**YOUR ASSIGNMENT**
For this exercise, copy out each line of the material below that includes "computer".
*** Opening RECORD EXCERPTS ***
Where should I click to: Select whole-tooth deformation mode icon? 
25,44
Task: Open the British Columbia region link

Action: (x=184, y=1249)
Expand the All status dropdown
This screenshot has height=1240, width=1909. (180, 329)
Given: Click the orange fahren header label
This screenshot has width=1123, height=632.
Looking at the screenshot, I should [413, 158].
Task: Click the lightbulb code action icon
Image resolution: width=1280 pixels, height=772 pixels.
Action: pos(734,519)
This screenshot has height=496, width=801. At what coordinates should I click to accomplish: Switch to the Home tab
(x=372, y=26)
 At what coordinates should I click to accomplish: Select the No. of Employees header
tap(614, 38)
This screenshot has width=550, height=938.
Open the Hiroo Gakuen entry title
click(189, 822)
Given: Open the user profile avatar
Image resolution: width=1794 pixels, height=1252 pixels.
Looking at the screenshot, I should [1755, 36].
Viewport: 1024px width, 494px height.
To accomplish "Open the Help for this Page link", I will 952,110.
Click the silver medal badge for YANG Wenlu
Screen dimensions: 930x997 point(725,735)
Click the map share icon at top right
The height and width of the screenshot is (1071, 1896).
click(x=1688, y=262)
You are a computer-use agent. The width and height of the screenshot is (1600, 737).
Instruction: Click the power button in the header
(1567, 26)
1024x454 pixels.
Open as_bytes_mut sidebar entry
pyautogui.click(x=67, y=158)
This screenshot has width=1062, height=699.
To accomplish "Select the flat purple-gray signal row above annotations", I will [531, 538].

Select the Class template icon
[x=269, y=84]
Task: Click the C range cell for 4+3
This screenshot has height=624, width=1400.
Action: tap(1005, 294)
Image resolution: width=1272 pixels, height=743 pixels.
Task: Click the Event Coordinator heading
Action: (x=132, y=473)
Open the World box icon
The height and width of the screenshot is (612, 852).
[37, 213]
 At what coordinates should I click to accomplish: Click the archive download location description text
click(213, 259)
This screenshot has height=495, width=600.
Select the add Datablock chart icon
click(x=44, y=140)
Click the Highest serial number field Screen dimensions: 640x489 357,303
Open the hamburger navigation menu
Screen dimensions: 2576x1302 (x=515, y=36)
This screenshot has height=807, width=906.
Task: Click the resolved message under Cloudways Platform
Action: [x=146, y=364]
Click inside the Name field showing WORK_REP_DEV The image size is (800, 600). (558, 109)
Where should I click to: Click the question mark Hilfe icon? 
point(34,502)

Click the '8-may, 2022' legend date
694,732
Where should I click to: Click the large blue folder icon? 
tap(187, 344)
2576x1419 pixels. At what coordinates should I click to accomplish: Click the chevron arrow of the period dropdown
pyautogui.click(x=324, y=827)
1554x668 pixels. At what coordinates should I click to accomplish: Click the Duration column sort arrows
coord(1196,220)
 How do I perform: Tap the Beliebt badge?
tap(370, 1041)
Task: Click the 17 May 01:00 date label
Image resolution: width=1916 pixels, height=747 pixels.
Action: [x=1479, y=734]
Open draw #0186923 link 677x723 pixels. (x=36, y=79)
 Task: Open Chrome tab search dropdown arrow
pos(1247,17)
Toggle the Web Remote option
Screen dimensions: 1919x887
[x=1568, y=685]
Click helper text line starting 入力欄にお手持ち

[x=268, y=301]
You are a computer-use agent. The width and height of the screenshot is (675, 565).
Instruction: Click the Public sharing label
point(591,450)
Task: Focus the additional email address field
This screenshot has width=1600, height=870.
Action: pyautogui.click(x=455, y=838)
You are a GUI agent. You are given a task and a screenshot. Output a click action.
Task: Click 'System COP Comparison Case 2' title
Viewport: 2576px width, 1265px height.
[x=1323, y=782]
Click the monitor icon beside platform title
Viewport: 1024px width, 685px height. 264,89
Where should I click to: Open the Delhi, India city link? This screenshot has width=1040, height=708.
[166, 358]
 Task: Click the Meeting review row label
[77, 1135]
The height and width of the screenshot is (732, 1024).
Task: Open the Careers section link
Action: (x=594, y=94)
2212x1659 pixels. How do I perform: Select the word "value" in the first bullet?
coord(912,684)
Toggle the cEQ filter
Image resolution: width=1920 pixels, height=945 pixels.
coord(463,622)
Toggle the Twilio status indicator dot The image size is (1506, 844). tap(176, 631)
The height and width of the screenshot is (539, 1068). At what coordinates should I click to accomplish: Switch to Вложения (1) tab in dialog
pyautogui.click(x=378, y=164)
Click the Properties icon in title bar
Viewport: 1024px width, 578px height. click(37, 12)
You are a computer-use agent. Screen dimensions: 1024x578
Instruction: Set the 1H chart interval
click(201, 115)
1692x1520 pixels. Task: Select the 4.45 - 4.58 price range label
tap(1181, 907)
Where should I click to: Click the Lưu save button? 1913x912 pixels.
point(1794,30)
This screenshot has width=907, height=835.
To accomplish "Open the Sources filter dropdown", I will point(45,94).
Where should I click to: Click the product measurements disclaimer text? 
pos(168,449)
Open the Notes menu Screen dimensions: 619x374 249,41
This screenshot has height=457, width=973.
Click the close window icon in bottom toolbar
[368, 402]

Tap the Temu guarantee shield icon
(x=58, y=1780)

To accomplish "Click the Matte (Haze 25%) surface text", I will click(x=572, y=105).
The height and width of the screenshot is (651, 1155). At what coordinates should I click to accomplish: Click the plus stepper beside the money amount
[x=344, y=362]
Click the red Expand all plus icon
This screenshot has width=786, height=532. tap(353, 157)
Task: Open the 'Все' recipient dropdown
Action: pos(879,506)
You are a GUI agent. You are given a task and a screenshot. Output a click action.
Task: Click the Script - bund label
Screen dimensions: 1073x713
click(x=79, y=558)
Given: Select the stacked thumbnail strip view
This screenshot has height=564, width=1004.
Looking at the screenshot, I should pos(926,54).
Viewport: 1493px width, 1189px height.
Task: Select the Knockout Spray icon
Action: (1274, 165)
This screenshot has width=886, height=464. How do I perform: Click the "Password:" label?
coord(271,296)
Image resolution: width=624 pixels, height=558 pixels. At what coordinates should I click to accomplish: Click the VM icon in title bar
*** Closing RECORD EXCERPTS ***
**ANSWER TO THIS TASK**
You are a computer-use agent. The width and height of the screenshot is (1600, 737).
You are a computer-use agent. The width and height of the screenshot is (675, 565).
You are a computer-use agent. Screen dimensions: 1024x578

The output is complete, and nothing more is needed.